START
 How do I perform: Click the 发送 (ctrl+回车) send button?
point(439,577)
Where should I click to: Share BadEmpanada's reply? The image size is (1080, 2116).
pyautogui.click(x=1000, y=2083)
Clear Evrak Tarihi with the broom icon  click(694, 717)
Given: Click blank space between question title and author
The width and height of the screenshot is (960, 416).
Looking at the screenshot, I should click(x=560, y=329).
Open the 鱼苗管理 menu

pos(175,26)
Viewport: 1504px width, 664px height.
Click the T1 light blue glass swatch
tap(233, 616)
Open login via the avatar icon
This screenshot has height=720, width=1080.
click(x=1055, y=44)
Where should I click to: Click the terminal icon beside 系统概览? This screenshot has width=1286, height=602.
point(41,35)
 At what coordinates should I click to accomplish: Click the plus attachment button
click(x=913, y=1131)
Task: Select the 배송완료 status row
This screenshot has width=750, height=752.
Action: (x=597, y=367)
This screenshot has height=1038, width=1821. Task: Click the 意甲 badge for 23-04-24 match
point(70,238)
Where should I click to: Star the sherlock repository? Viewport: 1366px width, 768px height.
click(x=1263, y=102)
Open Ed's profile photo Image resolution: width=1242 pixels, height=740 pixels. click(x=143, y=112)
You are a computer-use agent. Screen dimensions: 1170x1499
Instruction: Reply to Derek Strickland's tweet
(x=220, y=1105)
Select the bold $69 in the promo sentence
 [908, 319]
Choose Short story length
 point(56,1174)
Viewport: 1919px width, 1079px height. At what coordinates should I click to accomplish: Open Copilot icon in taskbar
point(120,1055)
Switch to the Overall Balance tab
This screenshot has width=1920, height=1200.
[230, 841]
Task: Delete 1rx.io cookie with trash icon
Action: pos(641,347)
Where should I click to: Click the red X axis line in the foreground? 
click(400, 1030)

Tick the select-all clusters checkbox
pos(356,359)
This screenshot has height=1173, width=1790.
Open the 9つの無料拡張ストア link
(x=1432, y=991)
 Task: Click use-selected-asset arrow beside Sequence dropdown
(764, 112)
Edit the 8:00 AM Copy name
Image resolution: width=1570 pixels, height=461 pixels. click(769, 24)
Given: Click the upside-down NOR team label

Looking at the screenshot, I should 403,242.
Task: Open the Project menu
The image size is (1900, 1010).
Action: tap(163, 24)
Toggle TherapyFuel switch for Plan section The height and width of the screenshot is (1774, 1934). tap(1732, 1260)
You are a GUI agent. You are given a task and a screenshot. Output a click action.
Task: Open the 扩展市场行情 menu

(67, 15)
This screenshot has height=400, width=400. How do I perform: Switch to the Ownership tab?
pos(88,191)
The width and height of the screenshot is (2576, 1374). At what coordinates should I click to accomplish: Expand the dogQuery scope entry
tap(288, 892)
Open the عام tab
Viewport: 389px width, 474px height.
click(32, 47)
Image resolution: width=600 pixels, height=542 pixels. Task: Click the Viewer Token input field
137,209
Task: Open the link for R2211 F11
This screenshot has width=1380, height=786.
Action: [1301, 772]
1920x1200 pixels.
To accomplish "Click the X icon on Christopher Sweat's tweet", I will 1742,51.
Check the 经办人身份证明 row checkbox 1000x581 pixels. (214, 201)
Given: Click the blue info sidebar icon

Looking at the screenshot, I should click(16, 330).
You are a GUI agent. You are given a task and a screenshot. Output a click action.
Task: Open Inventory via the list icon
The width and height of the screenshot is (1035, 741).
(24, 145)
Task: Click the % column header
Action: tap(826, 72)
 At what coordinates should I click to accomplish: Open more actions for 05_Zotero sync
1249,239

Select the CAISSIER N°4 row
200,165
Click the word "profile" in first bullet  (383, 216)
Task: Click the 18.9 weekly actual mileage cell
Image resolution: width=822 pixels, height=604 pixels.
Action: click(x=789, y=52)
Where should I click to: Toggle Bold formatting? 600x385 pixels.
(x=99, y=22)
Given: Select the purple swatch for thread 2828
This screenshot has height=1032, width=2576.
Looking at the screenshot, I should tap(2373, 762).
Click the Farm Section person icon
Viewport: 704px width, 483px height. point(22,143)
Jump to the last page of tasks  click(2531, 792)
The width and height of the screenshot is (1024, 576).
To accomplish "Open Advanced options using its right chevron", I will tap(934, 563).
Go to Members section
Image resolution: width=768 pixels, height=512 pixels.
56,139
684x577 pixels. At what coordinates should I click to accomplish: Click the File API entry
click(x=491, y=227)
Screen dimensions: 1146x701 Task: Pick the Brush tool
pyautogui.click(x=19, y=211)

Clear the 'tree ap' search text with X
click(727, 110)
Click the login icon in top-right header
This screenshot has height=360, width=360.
END
**PROBLEM TO WORK ON:** Copy all of the material above line for line, with no changes.

**FINAL ANSWER:**
 How do I perform: Click the 发送 (ctrl+回车) send button?
point(439,577)
Where should I click to: Share BadEmpanada's reply? The image size is (1080, 2116).
pyautogui.click(x=1000, y=2083)
Clear Evrak Tarihi with the broom icon  click(694, 717)
Given: Click blank space between question title and author
The width and height of the screenshot is (960, 416).
Looking at the screenshot, I should click(x=560, y=329).
Open the 鱼苗管理 menu

pos(175,26)
Viewport: 1504px width, 664px height.
Click the T1 light blue glass swatch
tap(233, 616)
Open login via the avatar icon
This screenshot has height=720, width=1080.
click(x=1055, y=44)
Where should I click to: Click the terminal icon beside 系统概览? This screenshot has width=1286, height=602.
point(41,35)
 At what coordinates should I click to accomplish: Click the plus attachment button
click(x=913, y=1131)
Task: Select the 배송완료 status row
This screenshot has width=750, height=752.
Action: (x=597, y=367)
This screenshot has height=1038, width=1821. Task: Click the 意甲 badge for 23-04-24 match
point(70,238)
Where should I click to: Star the sherlock repository? Viewport: 1366px width, 768px height.
click(x=1263, y=102)
Open Ed's profile photo Image resolution: width=1242 pixels, height=740 pixels. click(x=143, y=112)
You are a computer-use agent. Screen dimensions: 1170x1499
Instruction: Reply to Derek Strickland's tweet
(x=220, y=1105)
Select the bold $69 in the promo sentence
 [908, 319]
Choose Short story length
 point(56,1174)
Viewport: 1919px width, 1079px height. At what coordinates should I click to accomplish: Open Copilot icon in taskbar
point(120,1055)
Switch to the Overall Balance tab
This screenshot has width=1920, height=1200.
[230, 841]
Task: Delete 1rx.io cookie with trash icon
Action: pos(641,347)
Where should I click to: Click the red X axis line in the foreground? 
click(400, 1030)

Tick the select-all clusters checkbox
pos(356,359)
This screenshot has height=1173, width=1790.
Open the 9つの無料拡張ストア link
(x=1432, y=991)
 Task: Click use-selected-asset arrow beside Sequence dropdown
(764, 112)
Edit the 8:00 AM Copy name
Image resolution: width=1570 pixels, height=461 pixels. click(769, 24)
Given: Click the upside-down NOR team label

Looking at the screenshot, I should 403,242.
Task: Open the Project menu
The image size is (1900, 1010).
Action: tap(163, 24)
Toggle TherapyFuel switch for Plan section The height and width of the screenshot is (1774, 1934). tap(1732, 1260)
You are a GUI agent. You are given a task and a screenshot. Output a click action.
Task: Open the 扩展市场行情 menu

(67, 15)
This screenshot has height=400, width=400. How do I perform: Switch to the Ownership tab?
pos(88,191)
The width and height of the screenshot is (2576, 1374). At what coordinates should I click to accomplish: Expand the dogQuery scope entry
tap(288, 892)
Open the عام tab
Viewport: 389px width, 474px height.
click(32, 47)
Image resolution: width=600 pixels, height=542 pixels. Task: Click the Viewer Token input field
137,209
Task: Open the link for R2211 F11
This screenshot has width=1380, height=786.
Action: [1301, 772]
1920x1200 pixels.
To accomplish "Click the X icon on Christopher Sweat's tweet", I will 1742,51.
Check the 经办人身份证明 row checkbox 1000x581 pixels. (214, 201)
Given: Click the blue info sidebar icon

Looking at the screenshot, I should click(16, 330).
You are a GUI agent. You are given a task and a screenshot. Output a click action.
Task: Open Inventory via the list icon
The width and height of the screenshot is (1035, 741).
(24, 145)
Task: Click the % column header
Action: tap(826, 72)
 At what coordinates should I click to accomplish: Open more actions for 05_Zotero sync
1249,239

Select the CAISSIER N°4 row
200,165
Click the word "profile" in first bullet  (383, 216)
Task: Click the 18.9 weekly actual mileage cell
Image resolution: width=822 pixels, height=604 pixels.
Action: click(x=789, y=52)
Where should I click to: Toggle Bold formatting? 600x385 pixels.
(x=99, y=22)
Given: Select the purple swatch for thread 2828
This screenshot has height=1032, width=2576.
Looking at the screenshot, I should tap(2373, 762).
Click the Farm Section person icon
Viewport: 704px width, 483px height. point(22,143)
Jump to the last page of tasks  click(2531, 792)
The width and height of the screenshot is (1024, 576).
To accomplish "Open Advanced options using its right chevron", I will tap(934, 563).
Go to Members section
Image resolution: width=768 pixels, height=512 pixels.
56,139
684x577 pixels. At what coordinates should I click to accomplish: Click the File API entry
click(x=491, y=227)
Screen dimensions: 1146x701 Task: Pick the Brush tool
pyautogui.click(x=19, y=211)

Clear the 'tree ap' search text with X
click(727, 110)
Click the login icon in top-right header
This screenshot has height=360, width=360.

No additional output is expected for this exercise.